Dino is nothing if not a character. And when he gets an idea into his head, it is apparently there for good.

Witness his devotion to a 50-year-old movie legend, once billed as “the tallest, darkest leading man in Hollywood.” We speak, of course, of King Kong.

The greatest of the great apes was hatched in 1933, with the magnificent film by Merian C. Cooper and Ernest Schoedsack. That movie, even with its occasional creaks, is simply one of Hollywood’s all-time imaginative triumphs.

It’s also one of those films, like Gone With the Wind or Casablanca, that should never be remade. But back in 1976, no one could convince Dino of that.

Not that Kong was sacrosanct. He’d been ripped off many times, including a couple of sequels, Son of Kong and Mighty Joe Young, by his original creators. And then he got trashed in a series of cheap Japanese movies, in which he squared off against Godzilla and that ilk.

Still, Dino was going back to the source, and there was something impudent about that. Instead of climbing up the Empire State Building at the end, Kong went up the World Trade Center. Despite Dino’s promise that “When my Kong die, everybody cry,” audiences only yawned.

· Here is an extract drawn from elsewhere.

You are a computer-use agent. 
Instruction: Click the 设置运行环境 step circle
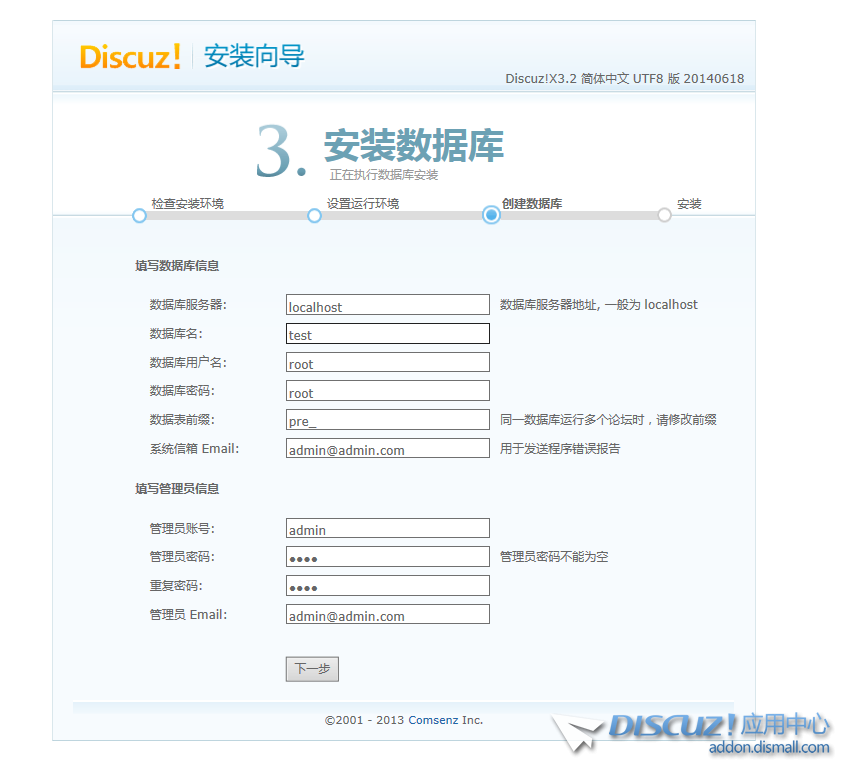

The film was notable—strictly in retrospect—only for launching the career of Jessica Lange, who played Kong’s leading lady. Unaccountably, she deigned not to appear in the new sequel, King Kong Lives, except in a prologue that recaps the end of the 1976 film. The ape died, you will recall.

King Kong lives, it seems. Like the rumored suspended animation of John F. Kennedy, Kong has been in some sort of coma for years, waiting to be revived and come save us all. He finally is reanimated, thanks to an artificial heart—one humongous artificial heart—implanted by a specialist in the field of giant gorilla hearts, played by Linda Hamilton. Kong gets a love interest in Lady Kong, a 50-foot-tall redheaded babe, who is imported from Borneo by an adventurer (Brian Kerwin).

There really isn’t much to say about any of this. The Kongs run amuck, as they always do, and tear up a lot of miniature trains and trees, and snap a few people in half. There is a Baby Kong thrown in, but he’s too late, too little.

Carlo Rimbaldi designed the ape suits, which are okay. They’re no match for the eerie stop-motion effects of the 1933 films. John Guillermin directed, as he did on the 1976 Kong. He is guilty of allowing the Kongs to exchange too many humanlike wistful glances.

King Kong Lives shapes up to be as big a box-office snoozer as the ’76 version. Dino, let’s agree to let this once-noble beast rest in peace.

First published in the Herald, December 1986

How did Dino unleash this movie and Tai-Pan in the same year and stay in business? Oh please. Nobody actually knows how the business works, or how somebody like Dino De Laurentiis just keeps going year after year, and maybe it’s best not to know. On the other hand, this was getting close to the end of the road for the man who directed The Towering Inferno, the ineffable and perhaps inflammable John Guillermin, who made one more TV-movie before hanging it up. Reading this review now, I can’t fault Guillermin for giving the apes humanlike wistful glances—because what else do apes do, if not exchange humanlike wistful glances?